Records from a data collection:
■ ■ ■ ■

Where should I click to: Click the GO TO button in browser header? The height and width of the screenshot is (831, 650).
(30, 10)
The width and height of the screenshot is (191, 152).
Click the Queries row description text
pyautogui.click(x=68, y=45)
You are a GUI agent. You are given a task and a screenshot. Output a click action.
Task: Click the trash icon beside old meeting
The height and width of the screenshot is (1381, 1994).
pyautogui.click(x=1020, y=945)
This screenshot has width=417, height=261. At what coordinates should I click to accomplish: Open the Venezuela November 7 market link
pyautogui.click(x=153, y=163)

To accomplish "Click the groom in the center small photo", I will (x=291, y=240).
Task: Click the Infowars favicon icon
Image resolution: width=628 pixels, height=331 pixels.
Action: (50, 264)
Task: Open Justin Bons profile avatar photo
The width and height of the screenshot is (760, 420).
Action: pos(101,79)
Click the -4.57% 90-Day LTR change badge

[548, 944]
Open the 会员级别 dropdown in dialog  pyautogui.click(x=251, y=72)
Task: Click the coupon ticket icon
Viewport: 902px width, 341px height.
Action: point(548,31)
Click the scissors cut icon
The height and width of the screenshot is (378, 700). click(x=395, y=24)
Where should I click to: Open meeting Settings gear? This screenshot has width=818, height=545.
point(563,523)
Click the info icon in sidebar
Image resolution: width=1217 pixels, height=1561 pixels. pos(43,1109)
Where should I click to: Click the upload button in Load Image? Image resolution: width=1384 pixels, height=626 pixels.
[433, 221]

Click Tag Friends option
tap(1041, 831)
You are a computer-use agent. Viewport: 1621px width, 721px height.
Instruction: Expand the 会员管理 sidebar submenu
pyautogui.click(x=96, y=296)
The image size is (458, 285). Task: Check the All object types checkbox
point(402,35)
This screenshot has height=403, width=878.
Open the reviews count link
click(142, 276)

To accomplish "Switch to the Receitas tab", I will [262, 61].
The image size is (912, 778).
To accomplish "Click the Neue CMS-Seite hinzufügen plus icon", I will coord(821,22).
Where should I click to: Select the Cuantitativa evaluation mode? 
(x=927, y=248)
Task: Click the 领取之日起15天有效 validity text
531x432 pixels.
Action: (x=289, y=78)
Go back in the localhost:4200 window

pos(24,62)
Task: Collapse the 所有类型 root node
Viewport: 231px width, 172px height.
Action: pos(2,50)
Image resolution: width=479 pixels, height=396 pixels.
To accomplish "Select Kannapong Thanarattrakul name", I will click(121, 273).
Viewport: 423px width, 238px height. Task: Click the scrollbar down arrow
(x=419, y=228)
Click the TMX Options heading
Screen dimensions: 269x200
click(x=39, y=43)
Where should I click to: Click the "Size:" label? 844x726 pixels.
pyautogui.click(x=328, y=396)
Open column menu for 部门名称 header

■ ■ ■ ■

:: ACTIVITY ::
Return the entries above in full and exactly as written.

:: SOLUTION FOR THIS EXERCISE ::
Where should I click to: Click the GO TO button in browser header? The height and width of the screenshot is (831, 650).
(30, 10)
The width and height of the screenshot is (191, 152).
Click the Queries row description text
pyautogui.click(x=68, y=45)
You are a GUI agent. You are given a task and a screenshot. Output a click action.
Task: Click the trash icon beside old meeting
The height and width of the screenshot is (1381, 1994).
pyautogui.click(x=1020, y=945)
This screenshot has width=417, height=261. At what coordinates should I click to accomplish: Open the Venezuela November 7 market link
pyautogui.click(x=153, y=163)

To accomplish "Click the groom in the center small photo", I will (x=291, y=240).
Task: Click the Infowars favicon icon
Image resolution: width=628 pixels, height=331 pixels.
Action: (50, 264)
Task: Open Justin Bons profile avatar photo
The width and height of the screenshot is (760, 420).
Action: pos(101,79)
Click the -4.57% 90-Day LTR change badge

[548, 944]
Open the 会员级别 dropdown in dialog  pyautogui.click(x=251, y=72)
Task: Click the coupon ticket icon
Viewport: 902px width, 341px height.
Action: point(548,31)
Click the scissors cut icon
The height and width of the screenshot is (378, 700). click(x=395, y=24)
Where should I click to: Open meeting Settings gear? This screenshot has width=818, height=545.
point(563,523)
Click the info icon in sidebar
Image resolution: width=1217 pixels, height=1561 pixels. pos(43,1109)
Where should I click to: Click the upload button in Load Image? Image resolution: width=1384 pixels, height=626 pixels.
[433, 221]

Click Tag Friends option
tap(1041, 831)
You are a computer-use agent. Viewport: 1621px width, 721px height.
Instruction: Expand the 会员管理 sidebar submenu
pyautogui.click(x=96, y=296)
The image size is (458, 285). Task: Check the All object types checkbox
point(402,35)
This screenshot has height=403, width=878.
Open the reviews count link
click(142, 276)

To accomplish "Switch to the Receitas tab", I will [262, 61].
The image size is (912, 778).
To accomplish "Click the Neue CMS-Seite hinzufügen plus icon", I will coord(821,22).
Where should I click to: Select the Cuantitativa evaluation mode? 
(x=927, y=248)
Task: Click the 领取之日起15天有效 validity text
531x432 pixels.
Action: (x=289, y=78)
Go back in the localhost:4200 window

pos(24,62)
Task: Collapse the 所有类型 root node
Viewport: 231px width, 172px height.
Action: pos(2,50)
Image resolution: width=479 pixels, height=396 pixels.
To accomplish "Select Kannapong Thanarattrakul name", I will click(121, 273).
Viewport: 423px width, 238px height. Task: Click the scrollbar down arrow
(x=419, y=228)
Click the TMX Options heading
Screen dimensions: 269x200
click(x=39, y=43)
Where should I click to: Click the "Size:" label? 844x726 pixels.
pyautogui.click(x=328, y=396)
Open column menu for 部门名称 header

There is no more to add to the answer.